Down to the last line, repeat the entries exactly.

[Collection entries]
####################
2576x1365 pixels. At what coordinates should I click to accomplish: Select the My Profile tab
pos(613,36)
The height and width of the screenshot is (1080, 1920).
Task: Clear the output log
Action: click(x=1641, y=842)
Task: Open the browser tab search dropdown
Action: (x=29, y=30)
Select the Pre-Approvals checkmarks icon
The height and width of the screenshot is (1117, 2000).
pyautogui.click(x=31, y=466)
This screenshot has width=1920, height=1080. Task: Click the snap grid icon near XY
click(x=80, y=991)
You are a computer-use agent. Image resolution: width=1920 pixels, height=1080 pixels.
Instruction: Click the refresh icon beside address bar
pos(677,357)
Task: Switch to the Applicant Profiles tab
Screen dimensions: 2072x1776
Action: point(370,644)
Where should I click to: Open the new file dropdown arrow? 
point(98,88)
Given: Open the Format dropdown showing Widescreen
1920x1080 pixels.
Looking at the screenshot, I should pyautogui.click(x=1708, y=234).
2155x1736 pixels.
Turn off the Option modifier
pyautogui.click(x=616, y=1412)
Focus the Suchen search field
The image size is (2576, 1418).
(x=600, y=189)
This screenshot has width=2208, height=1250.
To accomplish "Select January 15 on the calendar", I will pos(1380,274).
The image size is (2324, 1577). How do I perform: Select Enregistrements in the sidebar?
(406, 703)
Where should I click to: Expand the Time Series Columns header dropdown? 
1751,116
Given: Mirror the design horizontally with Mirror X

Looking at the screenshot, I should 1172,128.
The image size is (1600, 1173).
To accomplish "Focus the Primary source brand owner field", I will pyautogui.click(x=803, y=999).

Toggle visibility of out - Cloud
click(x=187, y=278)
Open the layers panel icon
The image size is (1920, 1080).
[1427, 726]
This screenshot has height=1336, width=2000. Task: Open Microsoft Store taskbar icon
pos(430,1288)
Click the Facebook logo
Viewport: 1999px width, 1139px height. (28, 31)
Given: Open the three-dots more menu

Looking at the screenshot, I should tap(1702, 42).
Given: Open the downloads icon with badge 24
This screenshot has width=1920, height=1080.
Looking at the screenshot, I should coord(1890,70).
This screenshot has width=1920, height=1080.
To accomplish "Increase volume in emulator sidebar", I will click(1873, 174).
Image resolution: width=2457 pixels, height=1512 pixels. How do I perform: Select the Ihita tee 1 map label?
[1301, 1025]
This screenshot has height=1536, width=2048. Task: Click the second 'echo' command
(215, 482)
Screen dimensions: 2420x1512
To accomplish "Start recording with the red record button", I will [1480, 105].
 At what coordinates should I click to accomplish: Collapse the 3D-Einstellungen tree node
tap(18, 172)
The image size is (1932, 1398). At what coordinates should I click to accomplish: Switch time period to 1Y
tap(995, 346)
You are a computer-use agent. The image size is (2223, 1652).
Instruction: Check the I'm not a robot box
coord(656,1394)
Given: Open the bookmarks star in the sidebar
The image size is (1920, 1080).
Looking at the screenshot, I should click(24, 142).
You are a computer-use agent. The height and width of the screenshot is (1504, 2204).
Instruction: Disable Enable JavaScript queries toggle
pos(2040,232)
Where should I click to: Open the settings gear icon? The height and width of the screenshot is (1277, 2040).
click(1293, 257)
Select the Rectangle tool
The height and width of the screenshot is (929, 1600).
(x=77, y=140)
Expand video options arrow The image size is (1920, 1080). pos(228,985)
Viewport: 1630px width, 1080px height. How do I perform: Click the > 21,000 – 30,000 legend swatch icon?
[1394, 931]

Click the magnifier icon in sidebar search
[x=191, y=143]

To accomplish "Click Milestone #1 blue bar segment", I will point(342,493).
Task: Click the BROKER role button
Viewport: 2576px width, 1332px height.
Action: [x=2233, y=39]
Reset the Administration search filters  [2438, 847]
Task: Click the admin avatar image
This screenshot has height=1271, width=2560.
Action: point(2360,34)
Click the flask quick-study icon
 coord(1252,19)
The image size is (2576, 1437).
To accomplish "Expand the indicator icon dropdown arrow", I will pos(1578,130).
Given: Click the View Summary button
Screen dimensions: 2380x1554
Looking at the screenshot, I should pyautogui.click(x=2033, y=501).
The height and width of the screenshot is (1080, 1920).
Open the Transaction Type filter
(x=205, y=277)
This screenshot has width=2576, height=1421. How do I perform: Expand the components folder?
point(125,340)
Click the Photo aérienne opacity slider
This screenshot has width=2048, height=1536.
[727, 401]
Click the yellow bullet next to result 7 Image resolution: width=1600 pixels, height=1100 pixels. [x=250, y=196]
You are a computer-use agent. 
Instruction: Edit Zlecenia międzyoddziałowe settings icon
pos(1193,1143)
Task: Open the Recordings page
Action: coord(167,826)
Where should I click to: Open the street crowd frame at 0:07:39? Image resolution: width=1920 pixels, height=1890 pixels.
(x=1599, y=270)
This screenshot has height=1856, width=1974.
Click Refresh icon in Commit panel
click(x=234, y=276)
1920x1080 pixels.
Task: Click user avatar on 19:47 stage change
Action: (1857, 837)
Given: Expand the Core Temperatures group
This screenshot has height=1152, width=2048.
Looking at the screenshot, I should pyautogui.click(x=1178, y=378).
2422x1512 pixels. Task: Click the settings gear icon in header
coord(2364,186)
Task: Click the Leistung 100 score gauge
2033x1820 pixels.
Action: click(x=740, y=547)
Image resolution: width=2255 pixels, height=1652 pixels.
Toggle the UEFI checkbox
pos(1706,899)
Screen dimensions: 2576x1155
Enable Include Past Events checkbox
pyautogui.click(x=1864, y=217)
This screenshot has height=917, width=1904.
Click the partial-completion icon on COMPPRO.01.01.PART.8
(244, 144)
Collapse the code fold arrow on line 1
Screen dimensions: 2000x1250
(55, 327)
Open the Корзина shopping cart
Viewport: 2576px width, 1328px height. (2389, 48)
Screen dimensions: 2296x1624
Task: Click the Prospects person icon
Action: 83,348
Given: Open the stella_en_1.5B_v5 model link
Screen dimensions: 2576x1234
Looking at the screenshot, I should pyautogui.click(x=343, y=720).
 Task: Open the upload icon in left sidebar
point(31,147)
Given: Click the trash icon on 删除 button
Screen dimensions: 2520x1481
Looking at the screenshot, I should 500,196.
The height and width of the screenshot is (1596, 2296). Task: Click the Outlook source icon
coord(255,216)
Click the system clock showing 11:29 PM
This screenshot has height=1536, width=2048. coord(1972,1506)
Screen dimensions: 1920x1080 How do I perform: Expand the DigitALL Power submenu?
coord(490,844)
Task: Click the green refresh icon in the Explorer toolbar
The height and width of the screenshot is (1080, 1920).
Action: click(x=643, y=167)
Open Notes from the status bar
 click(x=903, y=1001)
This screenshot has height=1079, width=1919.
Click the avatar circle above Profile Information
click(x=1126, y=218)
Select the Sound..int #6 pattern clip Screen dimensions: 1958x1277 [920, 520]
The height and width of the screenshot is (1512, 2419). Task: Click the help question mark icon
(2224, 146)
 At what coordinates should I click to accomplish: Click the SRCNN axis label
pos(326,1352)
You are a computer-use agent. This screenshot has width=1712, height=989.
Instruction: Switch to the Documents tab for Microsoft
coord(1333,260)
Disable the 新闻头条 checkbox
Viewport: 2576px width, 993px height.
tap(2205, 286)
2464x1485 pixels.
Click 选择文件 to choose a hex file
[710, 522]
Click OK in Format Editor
####################
# [Result for this exercise]
2576x1365 pixels. At what coordinates should I click to accomplish: Select the My Profile tab
pos(613,36)
The height and width of the screenshot is (1080, 1920).
Task: Clear the output log
Action: click(x=1641, y=842)
Task: Open the browser tab search dropdown
Action: (x=29, y=30)
Select the Pre-Approvals checkmarks icon
The height and width of the screenshot is (1117, 2000).
pyautogui.click(x=31, y=466)
This screenshot has width=1920, height=1080. Task: Click the snap grid icon near XY
click(x=80, y=991)
You are a computer-use agent. Image resolution: width=1920 pixels, height=1080 pixels.
Instruction: Click the refresh icon beside address bar
pos(677,357)
Task: Switch to the Applicant Profiles tab
Screen dimensions: 2072x1776
Action: point(370,644)
Where should I click to: Open the new file dropdown arrow? 
point(98,88)
Given: Open the Format dropdown showing Widescreen
1920x1080 pixels.
Looking at the screenshot, I should pyautogui.click(x=1708, y=234).
2155x1736 pixels.
Turn off the Option modifier
pyautogui.click(x=616, y=1412)
Focus the Suchen search field
The image size is (2576, 1418).
(x=600, y=189)
This screenshot has width=2208, height=1250.
To accomplish "Select January 15 on the calendar", I will pos(1380,274).
The image size is (2324, 1577). How do I perform: Select Enregistrements in the sidebar?
(406, 703)
Where should I click to: Expand the Time Series Columns header dropdown? 
1751,116
Given: Mirror the design horizontally with Mirror X

Looking at the screenshot, I should 1172,128.
The image size is (1600, 1173).
To accomplish "Focus the Primary source brand owner field", I will pyautogui.click(x=803, y=999).

Toggle visibility of out - Cloud
click(x=187, y=278)
Open the layers panel icon
The image size is (1920, 1080).
[1427, 726]
This screenshot has height=1336, width=2000. Task: Open Microsoft Store taskbar icon
pos(430,1288)
Click the Facebook logo
Viewport: 1999px width, 1139px height. (28, 31)
Given: Open the three-dots more menu

Looking at the screenshot, I should tap(1702, 42).
Given: Open the downloads icon with badge 24
This screenshot has width=1920, height=1080.
Looking at the screenshot, I should coord(1890,70).
This screenshot has width=1920, height=1080.
To accomplish "Increase volume in emulator sidebar", I will click(1873, 174).
Image resolution: width=2457 pixels, height=1512 pixels. How do I perform: Select the Ihita tee 1 map label?
[1301, 1025]
This screenshot has height=1536, width=2048. Task: Click the second 'echo' command
(215, 482)
Screen dimensions: 2420x1512
To accomplish "Start recording with the red record button", I will [1480, 105].
 At what coordinates should I click to accomplish: Collapse the 3D-Einstellungen tree node
tap(18, 172)
The image size is (1932, 1398). At what coordinates should I click to accomplish: Switch time period to 1Y
tap(995, 346)
You are a computer-use agent. The image size is (2223, 1652).
Instruction: Check the I'm not a robot box
coord(656,1394)
Given: Open the bookmarks star in the sidebar
The image size is (1920, 1080).
Looking at the screenshot, I should click(24, 142).
You are a computer-use agent. The height and width of the screenshot is (1504, 2204).
Instruction: Disable Enable JavaScript queries toggle
pos(2040,232)
Where should I click to: Open the settings gear icon? The height and width of the screenshot is (1277, 2040).
click(1293, 257)
Select the Rectangle tool
The height and width of the screenshot is (929, 1600).
(x=77, y=140)
Expand video options arrow The image size is (1920, 1080). pos(228,985)
Viewport: 1630px width, 1080px height. How do I perform: Click the > 21,000 – 30,000 legend swatch icon?
[1394, 931]

Click the magnifier icon in sidebar search
[x=191, y=143]

To accomplish "Click Milestone #1 blue bar segment", I will point(342,493).
Task: Click the BROKER role button
Viewport: 2576px width, 1332px height.
Action: [x=2233, y=39]
Reset the Administration search filters  [2438, 847]
Task: Click the admin avatar image
This screenshot has height=1271, width=2560.
Action: point(2360,34)
Click the flask quick-study icon
 coord(1252,19)
The image size is (2576, 1437).
To accomplish "Expand the indicator icon dropdown arrow", I will pos(1578,130).
Given: Click the View Summary button
Screen dimensions: 2380x1554
Looking at the screenshot, I should pyautogui.click(x=2033, y=501).
The height and width of the screenshot is (1080, 1920).
Open the Transaction Type filter
(x=205, y=277)
This screenshot has width=2576, height=1421. How do I perform: Expand the components folder?
point(125,340)
Click the Photo aérienne opacity slider
This screenshot has width=2048, height=1536.
[727, 401]
Click the yellow bullet next to result 7 Image resolution: width=1600 pixels, height=1100 pixels. [x=250, y=196]
You are a computer-use agent. 
Instruction: Edit Zlecenia międzyoddziałowe settings icon
pos(1193,1143)
Task: Open the Recordings page
Action: coord(167,826)
Where should I click to: Open the street crowd frame at 0:07:39? Image resolution: width=1920 pixels, height=1890 pixels.
(x=1599, y=270)
This screenshot has height=1856, width=1974.
Click Refresh icon in Commit panel
click(x=234, y=276)
1920x1080 pixels.
Task: Click user avatar on 19:47 stage change
Action: (1857, 837)
Given: Expand the Core Temperatures group
This screenshot has height=1152, width=2048.
Looking at the screenshot, I should pyautogui.click(x=1178, y=378).
2422x1512 pixels. Task: Click the settings gear icon in header
coord(2364,186)
Task: Click the Leistung 100 score gauge
2033x1820 pixels.
Action: click(x=740, y=547)
Image resolution: width=2255 pixels, height=1652 pixels.
Toggle the UEFI checkbox
pos(1706,899)
Screen dimensions: 2576x1155
Enable Include Past Events checkbox
pyautogui.click(x=1864, y=217)
This screenshot has height=917, width=1904.
Click the partial-completion icon on COMPPRO.01.01.PART.8
(244, 144)
Collapse the code fold arrow on line 1
Screen dimensions: 2000x1250
(55, 327)
Open the Корзина shopping cart
Viewport: 2576px width, 1328px height. (2389, 48)
Screen dimensions: 2296x1624
Task: Click the Prospects person icon
Action: 83,348
Given: Open the stella_en_1.5B_v5 model link
Screen dimensions: 2576x1234
Looking at the screenshot, I should pyautogui.click(x=343, y=720).
 Task: Open the upload icon in left sidebar
point(31,147)
Given: Click the trash icon on 删除 button
Screen dimensions: 2520x1481
Looking at the screenshot, I should 500,196.
The height and width of the screenshot is (1596, 2296). Task: Click the Outlook source icon
coord(255,216)
Click the system clock showing 11:29 PM
This screenshot has height=1536, width=2048. coord(1972,1506)
Screen dimensions: 1920x1080 How do I perform: Expand the DigitALL Power submenu?
coord(490,844)
Task: Click the green refresh icon in the Explorer toolbar
The height and width of the screenshot is (1080, 1920).
Action: click(x=643, y=167)
Open Notes from the status bar
 click(x=903, y=1001)
This screenshot has height=1079, width=1919.
Click the avatar circle above Profile Information
click(x=1126, y=218)
Select the Sound..int #6 pattern clip Screen dimensions: 1958x1277 [920, 520]
The height and width of the screenshot is (1512, 2419). Task: Click the help question mark icon
(2224, 146)
 At what coordinates should I click to accomplish: Click the SRCNN axis label
pos(326,1352)
You are a computer-use agent. This screenshot has width=1712, height=989.
Instruction: Switch to the Documents tab for Microsoft
coord(1333,260)
Disable the 新闻头条 checkbox
Viewport: 2576px width, 993px height.
tap(2205, 286)
2464x1485 pixels.
Click 选择文件 to choose a hex file
[710, 522]
Click OK in Format Editor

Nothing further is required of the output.